■ EXCERTO DO TEXTO:
--

Na tua opinião, “obrigar os empregadores a pagar um salário maior” (as palavras são exactamente as tuas) estraga a vida aos desempregados não qualificados. O teu raciocínio: se o empregador tiver de pagar 500 euros por mês em vez de 485, prefere contratar um Licenciado (quiçá um Mestre ou um Doutor) do que um iletrado. Isto é um ABSURDO tão grande que nem é possível comentar!

Estarás tu bom da cabeça, João?

João, disseste outras coisas absolutamente INCRÍVEIS, como por exemplo: “Ainda não se pediram sacrifícios aos Portugueses!”

Estarás tu bom da cabeça, João?

Ainda não se pediram sacrifícios?!?
Em que País vives tu, João?
Um milhão de desempregados;
Mais de 10 mil a partirem TODOS os meses para o Estrangeiro;
Empresas a falirem TODOS os dias;
Casas entregues aos Bancos TODOS os dias;
Famílias a racionarem a comida, os cuidados de saúde, as despesas escolares e, mesmo assim, a ACUMULAREM dívidas a TODA a espécie de Fornecedores.

Em que País vives tu, João?

Estarás tu bom da cabeça, João?

Mas, João, a meio da famosa entrevista, deixaste cair a máscara: “Vamos ter de REDUZIR Salários!”

Pronto! Assim dá para perceber. Foi só para isso que lá foste despejar os DISPARATES todos que despejaste.

Tinhas de TRANSMITIR O RECADO daqueles que TE PAGAM: “há que reduzir os salários!”.

Afinal estás bom da cabeça, João.

Disseste TUDO aquilo perfeitamente pensado. Cumpriste aquilo para que te pagam os teus amigos da Opus Dei (a que pertences), dos Bancos (que assessoras), das Grandes Corporações (que te pagam Consultorias).

Foste lá para transmitir o recado: “há que reduzir salários!”.

Assim já se percebe a figura de mentecapto a que te prestaste.

E, assim, já mereces uma resposta:

- Vai à MERDA, João!

Um Abraço,
Carlos Paz

Sérgio Lira disse...

Ora com sou citado (e nem que o não fosse...) não poderia deixar de comentar tão acertado post, Rui.

--

■ DADOS FORNECIDOS:
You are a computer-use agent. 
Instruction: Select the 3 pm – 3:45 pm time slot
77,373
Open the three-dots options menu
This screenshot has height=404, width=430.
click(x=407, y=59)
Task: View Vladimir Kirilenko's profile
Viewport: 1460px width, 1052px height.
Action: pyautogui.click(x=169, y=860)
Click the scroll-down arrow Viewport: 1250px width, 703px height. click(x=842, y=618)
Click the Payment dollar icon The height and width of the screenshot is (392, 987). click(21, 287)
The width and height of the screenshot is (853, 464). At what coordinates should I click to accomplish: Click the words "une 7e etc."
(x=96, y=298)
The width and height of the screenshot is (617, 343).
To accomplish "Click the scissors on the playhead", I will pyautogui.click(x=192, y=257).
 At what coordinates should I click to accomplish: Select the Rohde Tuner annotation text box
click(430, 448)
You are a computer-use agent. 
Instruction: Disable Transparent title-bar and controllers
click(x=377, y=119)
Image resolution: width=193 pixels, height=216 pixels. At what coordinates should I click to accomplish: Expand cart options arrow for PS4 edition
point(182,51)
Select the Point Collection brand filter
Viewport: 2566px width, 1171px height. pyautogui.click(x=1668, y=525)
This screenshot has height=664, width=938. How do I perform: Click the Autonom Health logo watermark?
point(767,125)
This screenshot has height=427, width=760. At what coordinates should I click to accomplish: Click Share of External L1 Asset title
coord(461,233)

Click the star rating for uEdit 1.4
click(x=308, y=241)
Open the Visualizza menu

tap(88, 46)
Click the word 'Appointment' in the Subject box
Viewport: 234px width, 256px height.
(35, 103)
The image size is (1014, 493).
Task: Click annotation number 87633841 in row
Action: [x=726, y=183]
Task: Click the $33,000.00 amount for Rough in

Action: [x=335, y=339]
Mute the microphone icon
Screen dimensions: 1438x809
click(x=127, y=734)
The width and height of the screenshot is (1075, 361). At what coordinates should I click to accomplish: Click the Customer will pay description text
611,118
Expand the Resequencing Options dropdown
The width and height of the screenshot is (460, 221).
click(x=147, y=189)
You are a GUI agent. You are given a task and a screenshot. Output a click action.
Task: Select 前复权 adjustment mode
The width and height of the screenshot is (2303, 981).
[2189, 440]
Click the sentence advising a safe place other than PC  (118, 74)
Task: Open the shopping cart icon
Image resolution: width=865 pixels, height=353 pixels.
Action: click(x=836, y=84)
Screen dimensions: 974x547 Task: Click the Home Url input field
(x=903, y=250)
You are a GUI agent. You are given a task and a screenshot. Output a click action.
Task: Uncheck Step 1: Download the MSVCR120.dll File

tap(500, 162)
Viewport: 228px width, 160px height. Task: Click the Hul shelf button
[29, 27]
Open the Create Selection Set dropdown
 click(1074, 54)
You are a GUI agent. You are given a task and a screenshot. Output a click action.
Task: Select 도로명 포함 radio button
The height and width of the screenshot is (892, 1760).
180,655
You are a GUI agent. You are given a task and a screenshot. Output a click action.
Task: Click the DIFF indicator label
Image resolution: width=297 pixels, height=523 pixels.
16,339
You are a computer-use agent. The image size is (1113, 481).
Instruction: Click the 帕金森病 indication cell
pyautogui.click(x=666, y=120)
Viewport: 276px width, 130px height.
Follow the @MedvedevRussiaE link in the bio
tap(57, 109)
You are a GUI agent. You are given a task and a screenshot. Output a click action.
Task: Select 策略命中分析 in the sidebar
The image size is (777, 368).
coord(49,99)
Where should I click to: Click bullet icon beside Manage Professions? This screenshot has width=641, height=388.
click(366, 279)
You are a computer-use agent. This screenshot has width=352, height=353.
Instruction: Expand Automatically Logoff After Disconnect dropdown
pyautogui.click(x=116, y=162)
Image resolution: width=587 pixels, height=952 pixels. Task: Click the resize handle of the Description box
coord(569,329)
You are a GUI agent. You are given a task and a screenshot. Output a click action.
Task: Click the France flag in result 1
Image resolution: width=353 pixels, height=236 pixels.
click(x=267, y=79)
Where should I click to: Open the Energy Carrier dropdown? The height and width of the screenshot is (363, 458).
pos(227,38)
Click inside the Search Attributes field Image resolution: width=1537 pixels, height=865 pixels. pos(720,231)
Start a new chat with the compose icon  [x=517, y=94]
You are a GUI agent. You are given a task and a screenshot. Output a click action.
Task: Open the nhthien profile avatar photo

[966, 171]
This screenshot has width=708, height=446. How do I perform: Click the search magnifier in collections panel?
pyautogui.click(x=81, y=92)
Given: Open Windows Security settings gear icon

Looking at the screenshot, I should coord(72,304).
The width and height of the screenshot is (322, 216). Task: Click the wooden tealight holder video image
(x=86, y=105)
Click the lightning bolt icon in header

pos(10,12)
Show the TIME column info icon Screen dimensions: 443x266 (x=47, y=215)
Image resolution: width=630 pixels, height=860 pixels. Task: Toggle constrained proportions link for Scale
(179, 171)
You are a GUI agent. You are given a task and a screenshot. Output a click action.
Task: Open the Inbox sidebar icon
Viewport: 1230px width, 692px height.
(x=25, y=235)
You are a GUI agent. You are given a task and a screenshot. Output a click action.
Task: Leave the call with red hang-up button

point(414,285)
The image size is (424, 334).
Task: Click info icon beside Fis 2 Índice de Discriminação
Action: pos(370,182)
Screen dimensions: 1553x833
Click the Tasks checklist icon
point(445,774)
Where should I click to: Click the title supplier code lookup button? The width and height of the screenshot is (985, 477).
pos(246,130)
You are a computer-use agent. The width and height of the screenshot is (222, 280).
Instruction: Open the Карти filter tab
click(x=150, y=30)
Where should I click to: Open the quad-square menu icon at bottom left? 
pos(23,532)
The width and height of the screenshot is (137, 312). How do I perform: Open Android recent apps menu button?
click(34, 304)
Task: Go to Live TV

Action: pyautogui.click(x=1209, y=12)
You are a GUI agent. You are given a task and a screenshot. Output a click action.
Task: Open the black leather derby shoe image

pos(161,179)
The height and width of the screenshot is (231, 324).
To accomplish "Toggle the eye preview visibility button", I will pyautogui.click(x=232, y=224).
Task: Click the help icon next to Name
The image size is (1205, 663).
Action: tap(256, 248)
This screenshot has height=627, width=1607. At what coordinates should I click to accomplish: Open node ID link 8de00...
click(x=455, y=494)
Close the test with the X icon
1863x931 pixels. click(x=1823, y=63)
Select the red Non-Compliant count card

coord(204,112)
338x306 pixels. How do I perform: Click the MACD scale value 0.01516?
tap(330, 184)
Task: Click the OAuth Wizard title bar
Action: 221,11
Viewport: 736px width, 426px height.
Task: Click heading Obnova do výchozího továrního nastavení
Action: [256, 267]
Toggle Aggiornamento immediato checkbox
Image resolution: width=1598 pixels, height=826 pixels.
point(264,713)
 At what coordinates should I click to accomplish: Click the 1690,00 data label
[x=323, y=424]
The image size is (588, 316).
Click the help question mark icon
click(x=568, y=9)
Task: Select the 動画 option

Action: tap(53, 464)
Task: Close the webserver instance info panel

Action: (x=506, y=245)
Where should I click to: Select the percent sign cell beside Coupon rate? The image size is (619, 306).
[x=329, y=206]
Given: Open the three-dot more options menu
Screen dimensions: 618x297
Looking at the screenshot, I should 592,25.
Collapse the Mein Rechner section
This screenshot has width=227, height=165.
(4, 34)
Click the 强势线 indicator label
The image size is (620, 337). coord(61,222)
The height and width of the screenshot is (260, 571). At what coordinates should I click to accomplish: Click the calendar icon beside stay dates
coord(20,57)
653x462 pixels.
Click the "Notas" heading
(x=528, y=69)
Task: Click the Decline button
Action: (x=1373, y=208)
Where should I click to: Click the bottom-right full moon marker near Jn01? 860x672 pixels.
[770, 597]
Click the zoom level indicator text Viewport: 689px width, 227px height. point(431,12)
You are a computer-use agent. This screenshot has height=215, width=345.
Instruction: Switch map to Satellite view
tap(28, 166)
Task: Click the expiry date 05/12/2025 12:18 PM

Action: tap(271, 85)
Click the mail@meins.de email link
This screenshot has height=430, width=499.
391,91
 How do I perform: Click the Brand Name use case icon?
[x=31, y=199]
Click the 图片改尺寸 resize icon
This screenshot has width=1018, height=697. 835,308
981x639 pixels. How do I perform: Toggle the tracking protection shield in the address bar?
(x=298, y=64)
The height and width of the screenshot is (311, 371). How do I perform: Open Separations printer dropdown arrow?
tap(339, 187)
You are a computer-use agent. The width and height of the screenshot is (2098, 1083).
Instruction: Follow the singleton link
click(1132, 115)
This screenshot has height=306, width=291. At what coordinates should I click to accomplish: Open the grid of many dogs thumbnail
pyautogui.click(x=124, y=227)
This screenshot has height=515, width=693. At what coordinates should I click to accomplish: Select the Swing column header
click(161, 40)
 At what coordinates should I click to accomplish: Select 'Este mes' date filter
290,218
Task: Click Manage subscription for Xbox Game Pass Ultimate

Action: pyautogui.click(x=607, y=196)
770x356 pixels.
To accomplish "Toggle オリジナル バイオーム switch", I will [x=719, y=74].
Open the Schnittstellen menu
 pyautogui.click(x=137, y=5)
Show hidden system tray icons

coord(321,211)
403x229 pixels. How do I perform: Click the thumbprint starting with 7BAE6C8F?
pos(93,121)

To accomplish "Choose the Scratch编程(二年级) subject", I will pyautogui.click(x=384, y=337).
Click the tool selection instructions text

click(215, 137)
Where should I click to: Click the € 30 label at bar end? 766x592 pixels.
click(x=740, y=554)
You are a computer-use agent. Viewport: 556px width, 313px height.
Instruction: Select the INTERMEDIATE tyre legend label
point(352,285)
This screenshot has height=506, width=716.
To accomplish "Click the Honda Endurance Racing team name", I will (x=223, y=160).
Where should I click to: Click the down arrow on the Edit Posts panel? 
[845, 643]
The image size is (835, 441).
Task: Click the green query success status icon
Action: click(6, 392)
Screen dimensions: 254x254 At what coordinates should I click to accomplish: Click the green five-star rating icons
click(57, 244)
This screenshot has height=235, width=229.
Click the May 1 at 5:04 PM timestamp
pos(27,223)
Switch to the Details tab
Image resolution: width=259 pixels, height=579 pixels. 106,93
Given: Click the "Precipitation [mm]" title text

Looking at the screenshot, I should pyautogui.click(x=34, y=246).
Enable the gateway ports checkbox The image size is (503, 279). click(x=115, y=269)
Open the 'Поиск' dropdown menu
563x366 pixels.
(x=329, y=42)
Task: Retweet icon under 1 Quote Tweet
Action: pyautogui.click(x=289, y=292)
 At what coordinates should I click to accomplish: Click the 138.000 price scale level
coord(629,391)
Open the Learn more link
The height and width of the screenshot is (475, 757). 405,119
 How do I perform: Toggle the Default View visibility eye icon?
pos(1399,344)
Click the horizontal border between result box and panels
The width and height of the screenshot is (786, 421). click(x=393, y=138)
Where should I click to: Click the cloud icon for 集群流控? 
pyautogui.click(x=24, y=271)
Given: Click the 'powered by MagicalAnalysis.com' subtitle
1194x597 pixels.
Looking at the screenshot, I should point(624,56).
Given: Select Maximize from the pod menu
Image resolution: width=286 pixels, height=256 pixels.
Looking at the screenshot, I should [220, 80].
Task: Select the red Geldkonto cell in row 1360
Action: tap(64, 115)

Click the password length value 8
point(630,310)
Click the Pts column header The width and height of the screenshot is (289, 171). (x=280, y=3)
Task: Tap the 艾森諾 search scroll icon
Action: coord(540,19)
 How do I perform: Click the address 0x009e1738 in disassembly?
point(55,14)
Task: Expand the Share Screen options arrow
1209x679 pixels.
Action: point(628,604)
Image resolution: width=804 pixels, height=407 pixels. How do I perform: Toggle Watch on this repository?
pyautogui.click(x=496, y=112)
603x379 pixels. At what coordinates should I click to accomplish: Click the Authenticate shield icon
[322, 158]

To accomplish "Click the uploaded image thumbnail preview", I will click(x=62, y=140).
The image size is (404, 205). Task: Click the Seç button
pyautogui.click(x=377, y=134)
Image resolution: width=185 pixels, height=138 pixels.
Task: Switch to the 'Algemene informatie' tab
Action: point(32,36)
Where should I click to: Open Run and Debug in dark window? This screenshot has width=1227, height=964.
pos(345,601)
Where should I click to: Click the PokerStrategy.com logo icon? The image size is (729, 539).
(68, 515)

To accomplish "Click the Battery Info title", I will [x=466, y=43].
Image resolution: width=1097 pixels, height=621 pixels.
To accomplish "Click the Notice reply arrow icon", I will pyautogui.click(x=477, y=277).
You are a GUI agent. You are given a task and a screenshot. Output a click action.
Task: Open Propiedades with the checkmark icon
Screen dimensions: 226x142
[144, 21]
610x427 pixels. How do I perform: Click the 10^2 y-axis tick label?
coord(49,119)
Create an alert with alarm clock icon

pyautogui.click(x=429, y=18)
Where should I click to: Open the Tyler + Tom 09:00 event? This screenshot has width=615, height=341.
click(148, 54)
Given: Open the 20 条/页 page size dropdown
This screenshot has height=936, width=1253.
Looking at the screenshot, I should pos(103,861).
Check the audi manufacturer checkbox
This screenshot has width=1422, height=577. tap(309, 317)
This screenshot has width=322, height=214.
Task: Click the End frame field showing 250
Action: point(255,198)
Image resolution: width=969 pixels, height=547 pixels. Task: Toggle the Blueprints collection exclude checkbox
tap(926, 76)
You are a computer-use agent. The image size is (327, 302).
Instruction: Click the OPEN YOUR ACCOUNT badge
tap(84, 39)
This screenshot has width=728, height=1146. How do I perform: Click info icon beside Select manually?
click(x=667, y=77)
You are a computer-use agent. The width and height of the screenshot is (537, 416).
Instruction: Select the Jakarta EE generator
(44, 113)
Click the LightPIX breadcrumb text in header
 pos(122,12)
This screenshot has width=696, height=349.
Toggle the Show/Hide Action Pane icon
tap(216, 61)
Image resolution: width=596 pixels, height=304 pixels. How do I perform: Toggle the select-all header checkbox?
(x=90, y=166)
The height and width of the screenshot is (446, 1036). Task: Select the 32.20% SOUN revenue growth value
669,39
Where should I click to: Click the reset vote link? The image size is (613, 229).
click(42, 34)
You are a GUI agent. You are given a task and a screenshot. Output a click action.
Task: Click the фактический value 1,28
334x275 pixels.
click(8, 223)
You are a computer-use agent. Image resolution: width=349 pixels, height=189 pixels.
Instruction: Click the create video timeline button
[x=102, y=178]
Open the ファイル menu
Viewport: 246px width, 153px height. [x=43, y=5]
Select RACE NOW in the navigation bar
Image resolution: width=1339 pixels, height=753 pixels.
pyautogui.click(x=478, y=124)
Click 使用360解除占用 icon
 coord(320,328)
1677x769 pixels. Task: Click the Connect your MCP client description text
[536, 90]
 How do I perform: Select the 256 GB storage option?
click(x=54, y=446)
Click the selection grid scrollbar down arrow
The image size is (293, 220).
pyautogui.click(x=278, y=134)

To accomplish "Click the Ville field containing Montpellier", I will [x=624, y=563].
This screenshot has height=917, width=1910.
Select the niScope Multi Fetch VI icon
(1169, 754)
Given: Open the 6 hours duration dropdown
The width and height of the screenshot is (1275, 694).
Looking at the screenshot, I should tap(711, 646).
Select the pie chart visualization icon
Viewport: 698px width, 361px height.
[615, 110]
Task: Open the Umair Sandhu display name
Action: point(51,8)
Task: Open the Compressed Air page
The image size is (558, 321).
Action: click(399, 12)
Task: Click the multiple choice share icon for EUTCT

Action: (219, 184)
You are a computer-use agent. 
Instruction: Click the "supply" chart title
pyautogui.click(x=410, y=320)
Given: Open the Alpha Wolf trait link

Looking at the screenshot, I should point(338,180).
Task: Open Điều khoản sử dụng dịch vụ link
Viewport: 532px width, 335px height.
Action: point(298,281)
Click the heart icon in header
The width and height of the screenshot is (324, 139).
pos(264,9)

--

■ OBJETIVOS:
1. Diga se cada afirmação abaixo condiz com o excerto, respondendo sim ou não e citando textualmente as palavras do excerto que o decidem.
(a) Segundo o excerto, João afirmou que ainda não se tinham pedido sacrifícios aos portugueses.
(b) O excerto diz que saem mais de 20 mil pessoas por mês para o estrangeiro.
(c) No raciocínio atribuído a João, o empregador teria de pagar 500 euros por mês em vez de 485.
2. Transcreva, por favor, o trecho do excerto que vai de "Um milhão de" até "espécie de Fornecedores.", incluindo estas últimas palavras.

■ RESPOSTAS COMPLETAS:
1.
(a) Sim: "Ainda não se pediram sacrifícios aos Portugueses!"
(b) Não: "Mais de 10 mil a partirem TODOS os meses para o Estrangeiro"
(c) Sim: "se o empregador tiver de pagar 500 euros por mês em vez de 485"

2.
Um milhão de desempregados;
Mais de 10 mil a partirem TODOS os meses para o Estrangeiro;
Empresas a falirem TODOS os dias;
Casas entregues aos Bancos TODOS os dias;
Famílias a racionarem a comida, os cuidados de saúde, as despesas escolares e, mesmo assim, a ACUMULAREM dívidas a TODA a espécie de Fornecedores.